┌──

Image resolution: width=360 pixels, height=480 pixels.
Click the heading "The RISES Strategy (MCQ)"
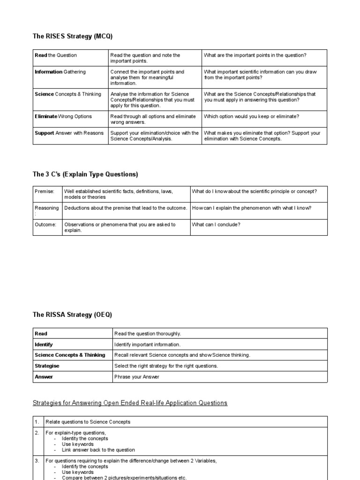coord(73,36)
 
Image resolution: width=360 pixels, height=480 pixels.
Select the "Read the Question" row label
coord(56,55)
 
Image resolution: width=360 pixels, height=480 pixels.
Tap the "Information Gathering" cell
coord(60,72)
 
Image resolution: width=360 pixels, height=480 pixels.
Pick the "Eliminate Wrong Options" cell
coord(63,116)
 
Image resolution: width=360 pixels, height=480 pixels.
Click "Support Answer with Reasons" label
coord(69,133)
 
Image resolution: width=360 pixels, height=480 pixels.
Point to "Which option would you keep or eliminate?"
coord(251,116)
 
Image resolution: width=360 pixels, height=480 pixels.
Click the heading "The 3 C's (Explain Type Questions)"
coord(85,174)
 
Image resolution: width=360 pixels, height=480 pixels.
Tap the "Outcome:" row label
coord(45,225)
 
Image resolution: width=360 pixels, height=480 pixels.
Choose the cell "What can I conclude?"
coord(216,225)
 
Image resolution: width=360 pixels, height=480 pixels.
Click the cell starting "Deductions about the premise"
coord(126,208)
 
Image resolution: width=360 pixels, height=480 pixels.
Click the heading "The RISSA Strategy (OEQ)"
coord(73,315)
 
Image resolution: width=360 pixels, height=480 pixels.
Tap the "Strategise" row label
coord(47,366)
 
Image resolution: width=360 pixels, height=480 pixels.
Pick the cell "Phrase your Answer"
coord(137,377)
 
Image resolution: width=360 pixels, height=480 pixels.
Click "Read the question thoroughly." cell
coord(147,334)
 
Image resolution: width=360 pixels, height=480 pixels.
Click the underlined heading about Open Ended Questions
coord(130,403)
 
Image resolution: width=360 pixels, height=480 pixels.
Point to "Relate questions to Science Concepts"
coord(88,422)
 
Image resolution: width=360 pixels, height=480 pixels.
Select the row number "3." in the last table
coord(37,461)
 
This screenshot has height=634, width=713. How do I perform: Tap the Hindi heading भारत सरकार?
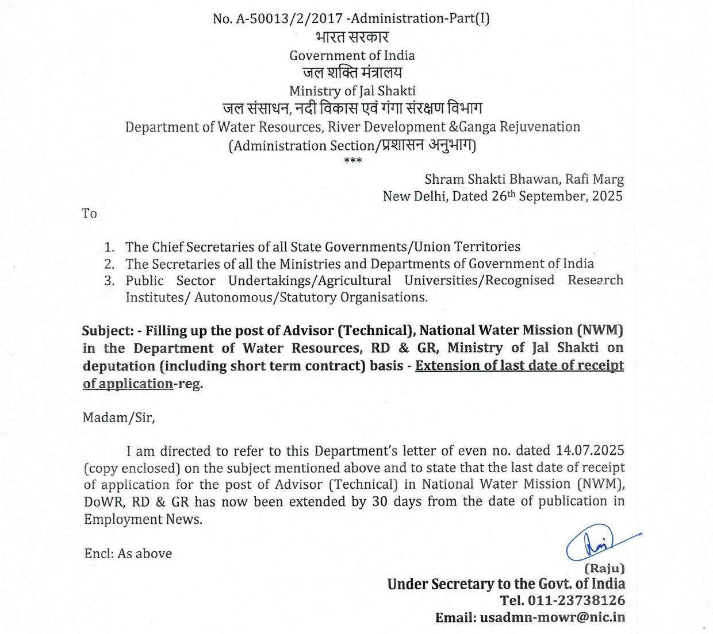coord(352,37)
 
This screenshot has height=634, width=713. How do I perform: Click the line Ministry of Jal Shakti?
coord(352,91)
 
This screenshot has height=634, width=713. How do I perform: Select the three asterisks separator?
coord(352,161)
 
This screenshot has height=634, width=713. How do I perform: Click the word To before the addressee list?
coord(89,214)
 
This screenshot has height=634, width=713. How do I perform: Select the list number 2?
coord(109,264)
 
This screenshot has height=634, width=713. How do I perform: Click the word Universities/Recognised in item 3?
coord(480,280)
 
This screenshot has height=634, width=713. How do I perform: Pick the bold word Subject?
coord(108,331)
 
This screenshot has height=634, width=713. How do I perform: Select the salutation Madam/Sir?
coord(118,417)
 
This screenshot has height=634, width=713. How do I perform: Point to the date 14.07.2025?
coord(590,451)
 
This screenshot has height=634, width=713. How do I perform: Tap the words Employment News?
coord(143,519)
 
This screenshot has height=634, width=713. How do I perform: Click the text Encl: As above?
coord(128,554)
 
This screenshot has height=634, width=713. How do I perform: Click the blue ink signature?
coord(592,543)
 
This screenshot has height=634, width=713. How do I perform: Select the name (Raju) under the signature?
coord(604,569)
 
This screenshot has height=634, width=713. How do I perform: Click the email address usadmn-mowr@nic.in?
coord(553,617)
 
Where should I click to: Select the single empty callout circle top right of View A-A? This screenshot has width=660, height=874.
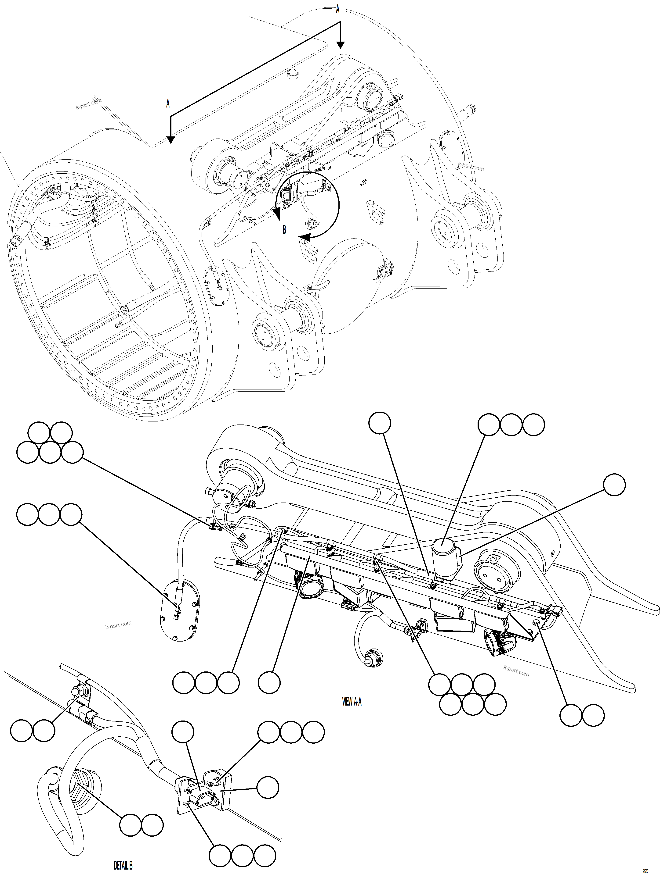pos(614,485)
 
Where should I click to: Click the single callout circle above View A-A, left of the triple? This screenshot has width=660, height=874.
pos(379,423)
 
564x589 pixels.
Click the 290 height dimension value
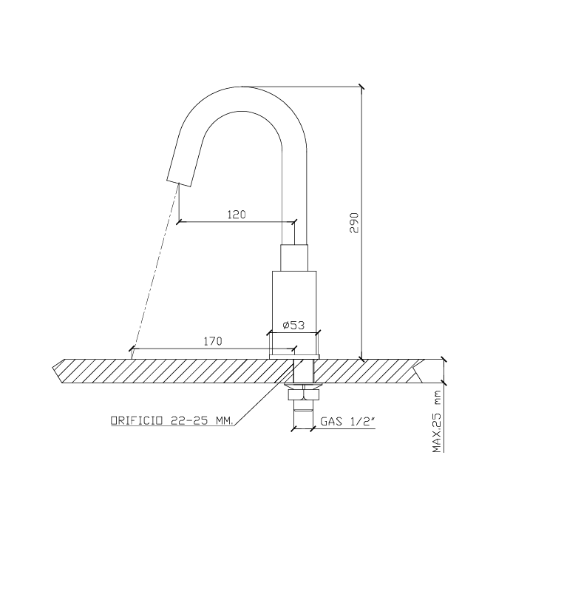tap(354, 223)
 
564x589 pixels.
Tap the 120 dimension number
tap(237, 215)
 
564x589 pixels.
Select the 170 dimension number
tap(213, 341)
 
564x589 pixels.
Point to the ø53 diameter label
tap(293, 325)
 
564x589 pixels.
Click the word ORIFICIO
tap(137, 420)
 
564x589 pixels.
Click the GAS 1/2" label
tap(348, 422)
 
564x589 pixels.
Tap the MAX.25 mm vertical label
tap(437, 422)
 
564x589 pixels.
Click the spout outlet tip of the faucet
tap(179, 183)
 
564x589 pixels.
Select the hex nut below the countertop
tap(303, 395)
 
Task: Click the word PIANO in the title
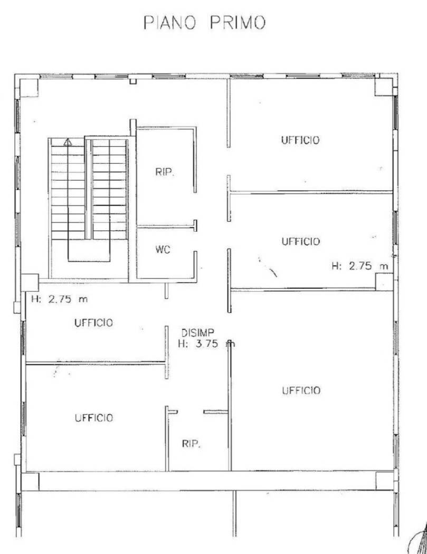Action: coord(169,23)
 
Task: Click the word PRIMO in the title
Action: coord(238,23)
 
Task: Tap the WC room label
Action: coord(163,250)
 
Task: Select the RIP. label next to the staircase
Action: coord(165,172)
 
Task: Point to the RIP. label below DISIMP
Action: coord(191,444)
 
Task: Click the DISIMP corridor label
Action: coord(197,332)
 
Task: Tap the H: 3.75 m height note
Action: coord(206,343)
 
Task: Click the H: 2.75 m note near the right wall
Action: coord(360,266)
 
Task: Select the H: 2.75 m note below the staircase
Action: coord(60,299)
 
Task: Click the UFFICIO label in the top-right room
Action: coord(300,140)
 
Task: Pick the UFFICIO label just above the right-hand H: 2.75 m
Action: coord(301,242)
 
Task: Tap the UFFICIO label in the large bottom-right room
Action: coord(301,390)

└──

Can you set down every one of the records above word for word, leaving the pictures out?

FINISHED ANSWER -
Image resolution: width=360 pixels, height=480 pixels.
Click the heading "The RISES Strategy (MCQ)"
coord(73,36)
 
Image resolution: width=360 pixels, height=480 pixels.
Select the "Read the Question" row label
coord(56,55)
 
Image resolution: width=360 pixels, height=480 pixels.
Tap the "Information Gathering" cell
coord(60,72)
 
Image resolution: width=360 pixels, height=480 pixels.
Pick the "Eliminate Wrong Options" cell
coord(63,116)
 
Image resolution: width=360 pixels, height=480 pixels.
Click "Support Answer with Reasons" label
coord(69,133)
 
Image resolution: width=360 pixels, height=480 pixels.
Point to "Which option would you keep or eliminate?"
coord(251,116)
 
Image resolution: width=360 pixels, height=480 pixels.
Click the heading "The 3 C's (Explain Type Questions)"
coord(85,174)
 
Image resolution: width=360 pixels, height=480 pixels.
Tap the "Outcome:" row label
coord(45,225)
 
Image resolution: width=360 pixels, height=480 pixels.
Choose the cell "What can I conclude?"
coord(216,225)
 
Image resolution: width=360 pixels, height=480 pixels.
Click the cell starting "Deductions about the premise"
coord(126,208)
 
Image resolution: width=360 pixels, height=480 pixels.
Click the heading "The RISSA Strategy (OEQ)"
coord(73,315)
 
Image resolution: width=360 pixels, height=480 pixels.
Tap the "Strategise" row label
coord(47,366)
 
Image resolution: width=360 pixels, height=480 pixels.
Pick the cell "Phrase your Answer"
coord(137,377)
 
Image resolution: width=360 pixels, height=480 pixels.
Click "Read the question thoroughly." cell
coord(147,334)
 
Image resolution: width=360 pixels, height=480 pixels.
Click the underlined heading about Open Ended Questions
coord(130,403)
 
Image resolution: width=360 pixels, height=480 pixels.
Point to "Relate questions to Science Concepts"
coord(88,422)
 
Image resolution: width=360 pixels, height=480 pixels.
Select the row number "3." in the last table
coord(37,461)
 
This screenshot has height=634, width=713. How do I perform: Tap the Hindi heading भारत सरकार?
coord(352,37)
 
This screenshot has height=634, width=713. How do I perform: Click the line Ministry of Jal Shakti?
coord(352,91)
 
This screenshot has height=634, width=713. How do I perform: Select the three asterisks separator?
coord(352,161)
 
This screenshot has height=634, width=713. How do I perform: Click the word To before the addressee list?
coord(89,214)
 
This screenshot has height=634, width=713. How do I perform: Select the list number 2?
coord(109,264)
 
This screenshot has height=634, width=713. How do I perform: Click the word Universities/Recognised in item 3?
coord(480,280)
 
This screenshot has height=634, width=713. How do I perform: Pick the bold word Subject?
coord(108,331)
 
This screenshot has height=634, width=713. How do I perform: Select the salutation Madam/Sir?
coord(118,417)
 
This screenshot has height=634, width=713. How do I perform: Point to the date 14.07.2025?
coord(590,451)
 
This screenshot has height=634, width=713. How do I perform: Tap the words Employment News?
coord(143,519)
 
This screenshot has height=634, width=713. How do I perform: Click the text Encl: As above?
coord(128,554)
 
This screenshot has height=634, width=713. How do I perform: Click the blue ink signature?
coord(592,543)
 
This screenshot has height=634, width=713. How do I perform: Select the name (Raju) under the signature?
coord(604,569)
 
This screenshot has height=634, width=713. How do I perform: Click the email address usadmn-mowr@nic.in?
coord(553,617)
 
Where should I click to: Select the single empty callout circle top right of View A-A? This screenshot has width=660, height=874.
pos(614,485)
 
Where should I click to: Click the single callout circle above View A-A, left of the triple? This screenshot has width=660, height=874.
pos(379,423)
 
564x589 pixels.
Click the 290 height dimension value
tap(354, 223)
 
564x589 pixels.
Tap the 120 dimension number
tap(237, 215)
 
564x589 pixels.
Select the 170 dimension number
tap(213, 341)
 
564x589 pixels.
Point to the ø53 diameter label
tap(293, 325)
 
564x589 pixels.
Click the word ORIFICIO
tap(137, 420)
 
564x589 pixels.
Click the GAS 1/2" label
tap(348, 422)
 
564x589 pixels.
Tap the MAX.25 mm vertical label
tap(437, 422)
 
564x589 pixels.
Click the spout outlet tip of the faucet
tap(179, 183)
 
564x589 pixels.
Select the hex nut below the countertop
tap(303, 395)
 
Task: Click the word PIANO in the title
Action: coord(169,23)
 
Task: Click the word PRIMO in the title
Action: coord(238,23)
 
Task: Tap the WC room label
Action: coord(163,250)
 
Task: Select the RIP. label next to the staircase
Action: coord(165,172)
 
Task: Point to the RIP. label below DISIMP
Action: coord(191,444)
 
Task: Click the DISIMP corridor label
Action: coord(197,332)
 
Task: Tap the H: 3.75 m height note
Action: coord(206,343)
 
Task: Click the H: 2.75 m note near the right wall
Action: coord(360,266)
 
Task: Select the H: 2.75 m note below the staircase
Action: coord(60,299)
 
Task: Click the UFFICIO label in the top-right room
Action: coord(300,140)
 
Task: Pick the UFFICIO label just above the right-hand H: 2.75 m
Action: coord(301,242)
 
Task: Tap the UFFICIO label in the large bottom-right room
Action: coord(301,390)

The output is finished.